Before indomethacin administration the average of mean ICP was 68.1 +/- 10.8 (SD) mm Hg (range 47-84) and the cerebral perfusion pressure (CCP) was 38.4 +/- 10.4 mm Hg (range 30-65). In response to indomethacin, ICP dropped in a few seconds to 22.7 +/- 5.6 and CCP increased to 82.4 +/- 6.1 mm Hg (P < 0.001), while the mean arterial pressure remained unchanged.

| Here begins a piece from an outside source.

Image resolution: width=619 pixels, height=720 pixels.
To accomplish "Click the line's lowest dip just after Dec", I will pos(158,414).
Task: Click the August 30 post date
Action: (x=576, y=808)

On 6 occasions SjO2 was also evaluated immediately before and 5 and 10 min after indomethacin administration. Before indomethacin administration, SjO2 values were within the normal range on 2 occasions and abnormally low on four. SjO2 increased from the mean value of 45.6 +/- 15.7 to 59.8 +/- 8.9 (after 5 min) and 60.6 +/- 12.4% (after 10 min) (P < 0.01 versus pre-indomethacin). At the same time the cerebral venous pH increased from 7.43 +/- 0.01 to 7.45 +/- 0.01 (P = 0.01). These findinge suggest that the global cerebral perfusion was improved. Eighteen days after injury the child was awake and was discharged from the ICU.

CONCLUSION

To our knowledge, increase of SjO2 in response to indomethacin has not been previously reported. Although great caution is necessary in the use of indomethacin for the treatment of ICP, these findings suggest that indomethacin can be useful for the treatment of acute rises of ICP compromising severely the CCP, even if SjO2 is normal or abnormally low. Under these circumstances, indomethacin can improve the global cerebral perfusion.